LANXESS continues to promote sustainability credentials, this time at the IRC
At the International Rubber Conference (IRC), taking place in Nuremberg, Germany, 27-30 June, LANXESS will be showcasing its broad range of additives for the rubber processing industry.
In the spirit of advancing sustainability, the focus will be on not only rubber production but also the manufacture of high-quality, long-lasting rubber products designed for a range of applications.
The lifetime is an important indicator for the performance of rubber products. The S-SBR/BR–silica mixtures used in tyres, for example, can cause the tread to start “post-vulcanising” during its service life, leading to changes in the molecular network and gradual hardening. Additives such as Perkalink and Vulcuren from LANXESS enable tyre manufacturers to develop and produce mixtures designed to deliver ultra-high performance over their entire service life.
Dr Hermann-Josef Weidenhaupt, a specialist in rubber additives at LANXESS, will hold a presentation entitled “Perkalink 900 – The Smart Solution for Sulfur and Peroxide Crosslinking”, in which he will explain the specific qualities of this anti-reversion agent in relation to cross-linking.
In sulfur-vulcanised mixtures, Perkalink 900’s qualities include long-lasting heat stability by forming new stable carbon-carbon bonds instead of sulfur bridges, which can potentially break down due to reversion processes during vulcanisation or during the course of usage. It is used in many sulfur-vulcanised rubbers such as NR, IR, SBR, and BR or blends of these elastomers in order to achieve improved reversion resistance even at high-temperature vulcanisation.

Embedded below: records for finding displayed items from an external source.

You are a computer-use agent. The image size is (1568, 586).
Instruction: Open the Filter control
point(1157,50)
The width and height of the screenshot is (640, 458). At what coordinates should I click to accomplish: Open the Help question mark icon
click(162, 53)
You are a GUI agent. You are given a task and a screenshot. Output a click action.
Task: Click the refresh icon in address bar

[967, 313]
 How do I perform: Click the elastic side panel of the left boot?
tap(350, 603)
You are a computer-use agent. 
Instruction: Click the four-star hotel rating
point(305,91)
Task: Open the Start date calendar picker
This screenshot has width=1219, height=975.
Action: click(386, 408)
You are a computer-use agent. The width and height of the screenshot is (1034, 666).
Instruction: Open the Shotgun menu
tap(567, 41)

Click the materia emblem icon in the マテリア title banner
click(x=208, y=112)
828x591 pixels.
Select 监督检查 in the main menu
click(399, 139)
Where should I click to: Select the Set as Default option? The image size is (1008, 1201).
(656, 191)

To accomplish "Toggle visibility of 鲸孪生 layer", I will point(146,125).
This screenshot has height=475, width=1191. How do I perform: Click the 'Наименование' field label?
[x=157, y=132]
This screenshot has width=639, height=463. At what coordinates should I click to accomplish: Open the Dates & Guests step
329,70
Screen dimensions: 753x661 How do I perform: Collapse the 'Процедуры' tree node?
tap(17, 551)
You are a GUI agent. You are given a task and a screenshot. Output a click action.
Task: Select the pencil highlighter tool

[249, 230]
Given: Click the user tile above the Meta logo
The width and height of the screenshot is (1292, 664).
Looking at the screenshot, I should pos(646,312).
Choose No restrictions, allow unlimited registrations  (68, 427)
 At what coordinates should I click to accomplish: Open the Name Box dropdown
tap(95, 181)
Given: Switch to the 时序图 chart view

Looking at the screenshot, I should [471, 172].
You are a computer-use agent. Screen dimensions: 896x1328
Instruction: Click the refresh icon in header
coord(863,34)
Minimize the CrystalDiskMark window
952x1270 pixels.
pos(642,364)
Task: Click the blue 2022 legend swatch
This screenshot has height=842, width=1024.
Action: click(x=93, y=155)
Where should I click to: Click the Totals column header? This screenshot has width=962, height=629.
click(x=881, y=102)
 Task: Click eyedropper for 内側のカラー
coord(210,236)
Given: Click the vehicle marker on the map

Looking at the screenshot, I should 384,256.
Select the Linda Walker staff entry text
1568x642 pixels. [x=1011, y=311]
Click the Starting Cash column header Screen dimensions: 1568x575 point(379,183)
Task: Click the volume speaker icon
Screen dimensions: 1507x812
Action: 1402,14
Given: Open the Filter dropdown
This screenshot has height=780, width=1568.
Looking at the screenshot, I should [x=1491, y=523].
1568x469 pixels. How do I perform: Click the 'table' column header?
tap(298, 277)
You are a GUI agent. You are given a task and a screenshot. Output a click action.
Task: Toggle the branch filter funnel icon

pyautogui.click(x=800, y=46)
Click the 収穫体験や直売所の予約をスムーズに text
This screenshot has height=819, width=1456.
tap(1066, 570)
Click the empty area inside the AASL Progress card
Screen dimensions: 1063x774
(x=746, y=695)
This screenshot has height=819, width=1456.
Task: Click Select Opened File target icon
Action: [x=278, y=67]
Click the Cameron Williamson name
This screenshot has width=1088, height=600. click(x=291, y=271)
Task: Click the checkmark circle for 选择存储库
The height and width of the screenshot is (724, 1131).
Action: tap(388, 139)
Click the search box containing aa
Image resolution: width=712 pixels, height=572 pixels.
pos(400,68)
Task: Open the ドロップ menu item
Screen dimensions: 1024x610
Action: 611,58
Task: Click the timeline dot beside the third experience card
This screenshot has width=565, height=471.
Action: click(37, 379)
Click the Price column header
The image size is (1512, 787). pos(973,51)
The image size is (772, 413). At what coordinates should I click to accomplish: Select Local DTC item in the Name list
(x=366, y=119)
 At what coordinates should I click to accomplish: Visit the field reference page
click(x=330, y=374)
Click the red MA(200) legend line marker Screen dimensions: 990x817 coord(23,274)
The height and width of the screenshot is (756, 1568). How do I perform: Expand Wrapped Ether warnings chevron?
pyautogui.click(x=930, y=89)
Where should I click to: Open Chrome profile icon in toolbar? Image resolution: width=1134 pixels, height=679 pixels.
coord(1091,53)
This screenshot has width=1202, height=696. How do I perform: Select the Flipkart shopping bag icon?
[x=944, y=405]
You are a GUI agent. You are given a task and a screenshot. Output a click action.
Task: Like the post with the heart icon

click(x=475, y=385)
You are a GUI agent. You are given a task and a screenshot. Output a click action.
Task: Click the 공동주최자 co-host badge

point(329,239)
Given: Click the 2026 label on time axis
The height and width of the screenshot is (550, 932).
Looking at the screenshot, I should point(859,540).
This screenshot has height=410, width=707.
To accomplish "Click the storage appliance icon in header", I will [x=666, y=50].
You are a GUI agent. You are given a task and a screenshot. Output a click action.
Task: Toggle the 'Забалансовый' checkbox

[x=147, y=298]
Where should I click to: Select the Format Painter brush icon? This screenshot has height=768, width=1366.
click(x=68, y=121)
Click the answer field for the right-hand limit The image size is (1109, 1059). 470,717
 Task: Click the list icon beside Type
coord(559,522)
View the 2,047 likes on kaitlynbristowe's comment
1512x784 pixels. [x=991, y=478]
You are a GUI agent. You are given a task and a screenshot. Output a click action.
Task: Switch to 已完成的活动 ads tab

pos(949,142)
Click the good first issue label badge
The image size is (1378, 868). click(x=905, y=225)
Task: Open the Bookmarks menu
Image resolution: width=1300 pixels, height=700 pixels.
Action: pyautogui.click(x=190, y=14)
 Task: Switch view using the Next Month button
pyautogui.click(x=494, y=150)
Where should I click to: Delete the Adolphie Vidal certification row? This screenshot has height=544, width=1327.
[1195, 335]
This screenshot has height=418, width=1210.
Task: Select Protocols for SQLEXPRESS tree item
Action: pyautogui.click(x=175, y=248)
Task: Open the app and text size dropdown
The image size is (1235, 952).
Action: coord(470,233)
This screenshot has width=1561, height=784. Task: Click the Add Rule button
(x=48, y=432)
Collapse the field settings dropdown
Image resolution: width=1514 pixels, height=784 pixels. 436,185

When precursors are recovered from rubber products, the extreme heat in combination with the mechanical or chemical stress break up the polymer chains, leading to a significant deterioration in the mechanical properties. This is why a special process is required during devulcanisation in which only the sulfur bridges formed during vulcanisation are destroyed. This is based on the lower binding energy of the S–S and C–S bridges (S = sulfur; C = carbon), where mechanical properties remain largely unaffected.